"Obama announced that US will root out terrorism in Afghanistan by sending more combat troops to the country. That was far from reality, for it has been shown in Afghanistan and the region that the military option is not final solution and there should be political solution," Maleki told FNA in Kabul.
"We (Iran) have announced in UN that the Islamic Republic of Iran considers political solution as the best option for ending current deadlock in Afghanistan. The issue has been accepted (by UN members)," the Iranian envoy noted.
Obama sent 17,000 additional combat troops to Afghanistan in the spring and summer to help blunt a resurgent Taliban ahead of the voting, and his administration is spending millions to help an underperforming Afghan government run a relatively safe and open election.
About 400 Marines opened a large offensive in southern Afghanistan just this week to uproot Taliban fighters, disrupt intimidation campaigns ahead of the voting and help provide protected passage to the polls.

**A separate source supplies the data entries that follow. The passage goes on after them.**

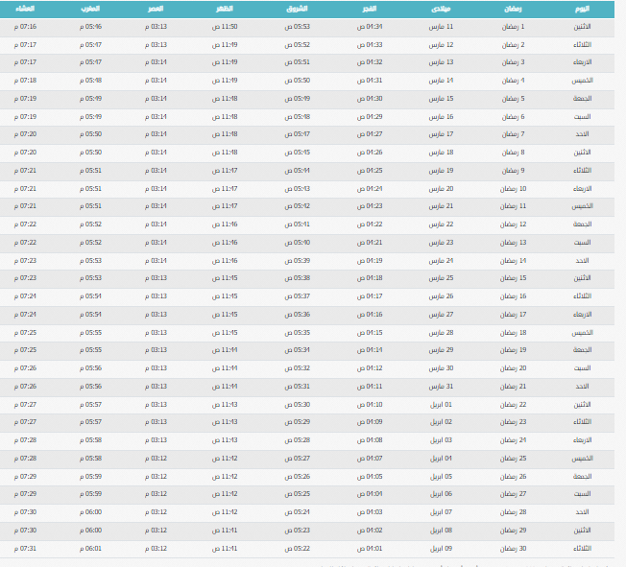This screenshot has height=567, width=626.
Task: Select the 09 ابريل date cell
Action: [x=442, y=548]
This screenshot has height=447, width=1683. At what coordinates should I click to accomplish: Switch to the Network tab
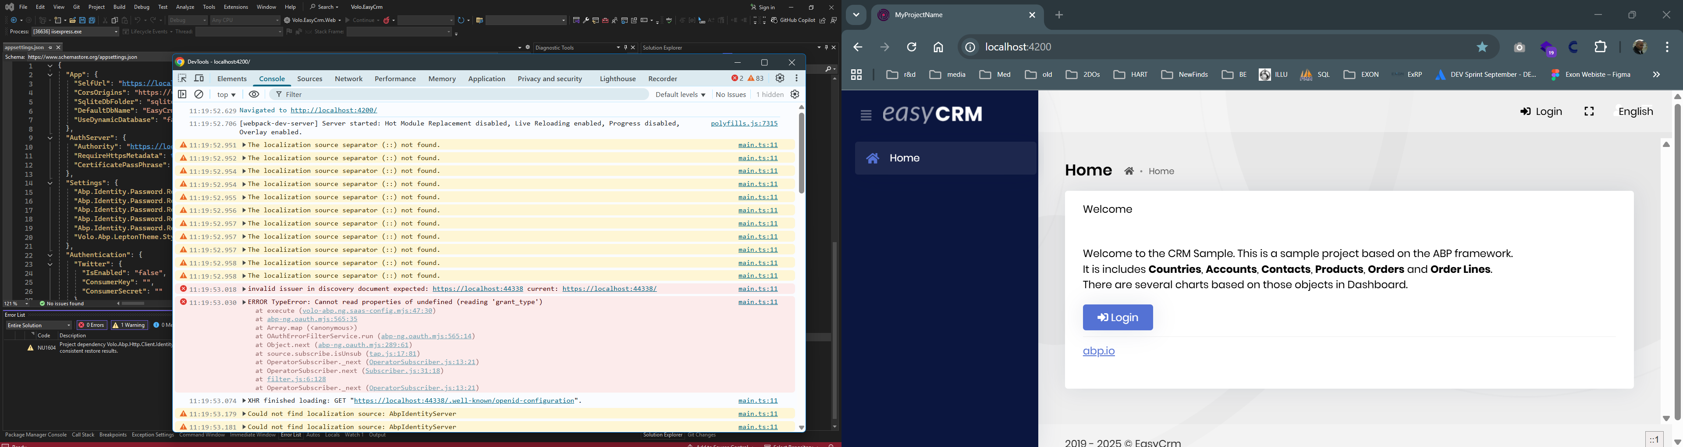(x=348, y=79)
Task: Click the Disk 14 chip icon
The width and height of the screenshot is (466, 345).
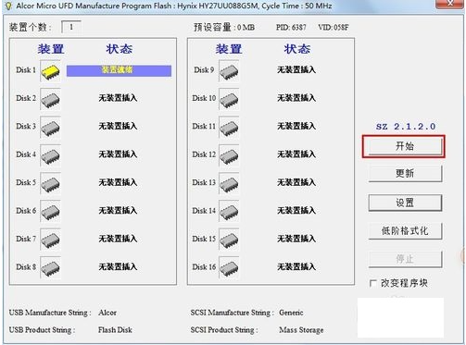Action: tap(229, 212)
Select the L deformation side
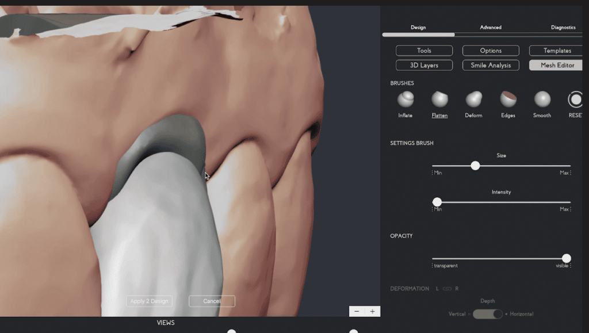589x333 pixels. [437, 289]
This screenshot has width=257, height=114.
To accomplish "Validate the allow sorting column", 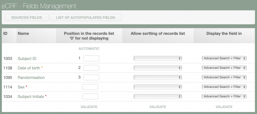I will [158, 107].
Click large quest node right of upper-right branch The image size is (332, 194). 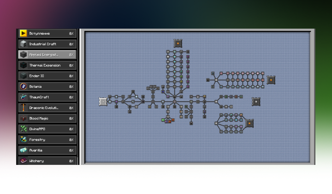[x=271, y=79]
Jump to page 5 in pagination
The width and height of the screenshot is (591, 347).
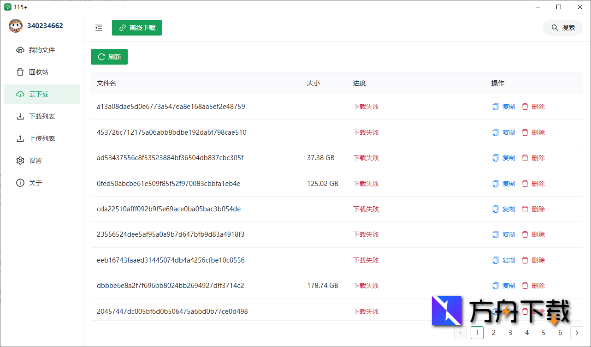544,332
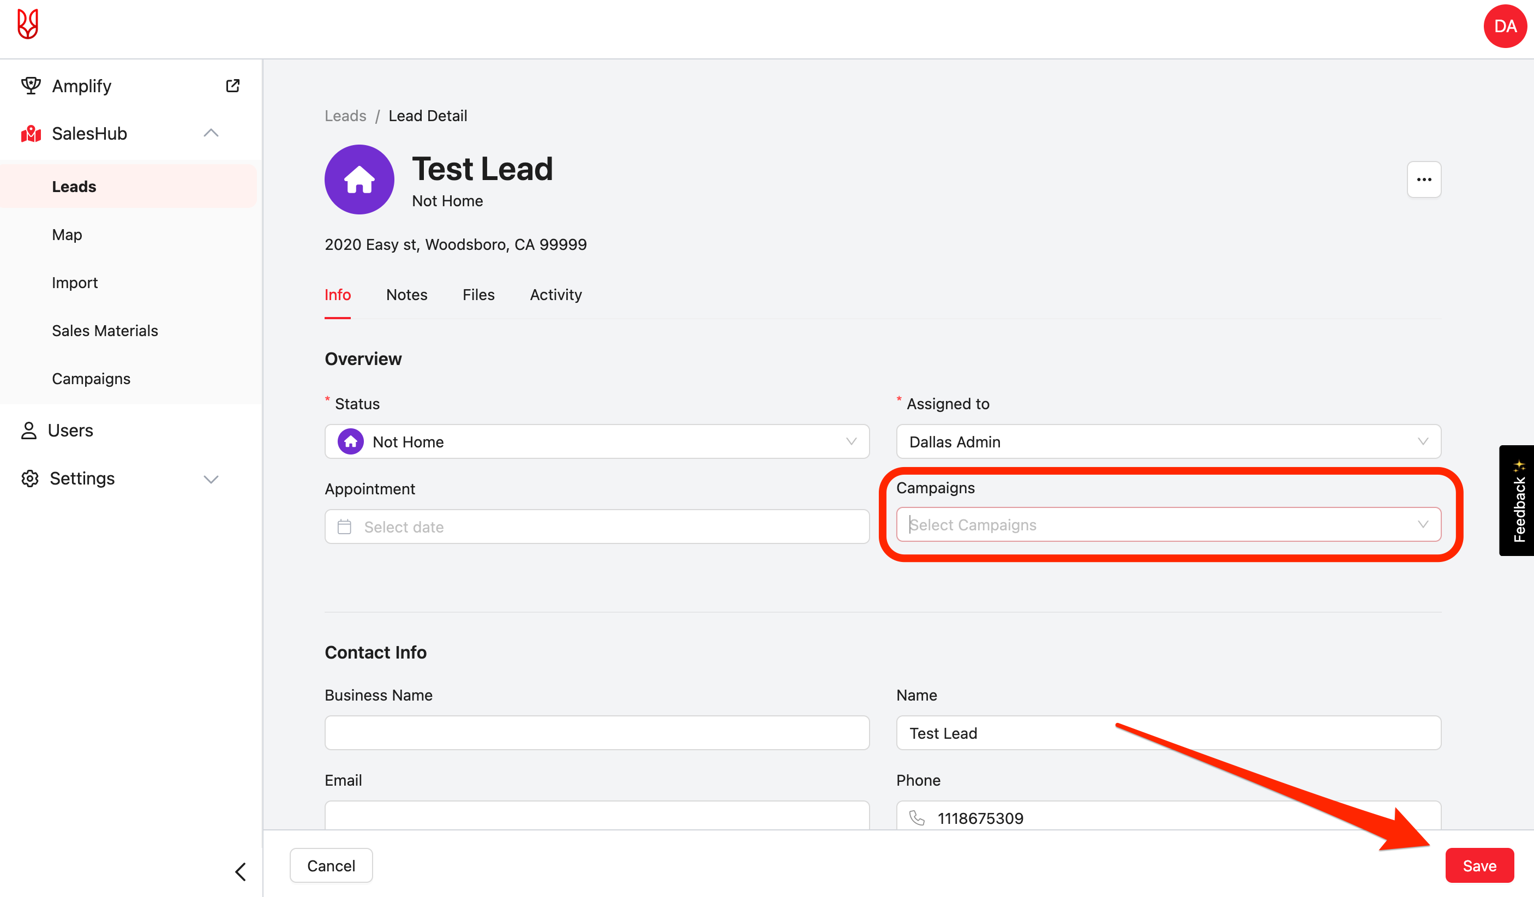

Maleki called on all insurgent groups to accept Afghanistan's Constitution and laws and set aside their arms while negotiating with the government in a bid to reach a national reconciliation.
Elsewhere, the Iranian ambassador reminded the significance of timely elections in Afghanistan, saying, "A number of countries are trying to postpone the elections through portraying the country insecure. That (postponement) will not sever the interest of the Afghans."
Maleki further warned Afghans about Post-Election events, saying, "We are concerned about the event after the elections. We saw signals may lead to problems. In this regard, we have started serious consultations with UN officials and a number of European ambassadors in Afghanistan as well as Afghan authorities."
Afghanistan's presidential and provincial elections will be held on Aug 20, the second direct vote for president since the fall of the Taliban in 2001.
There are 41 presidential candidates in the race, including the incumbent President Hamid Karzai.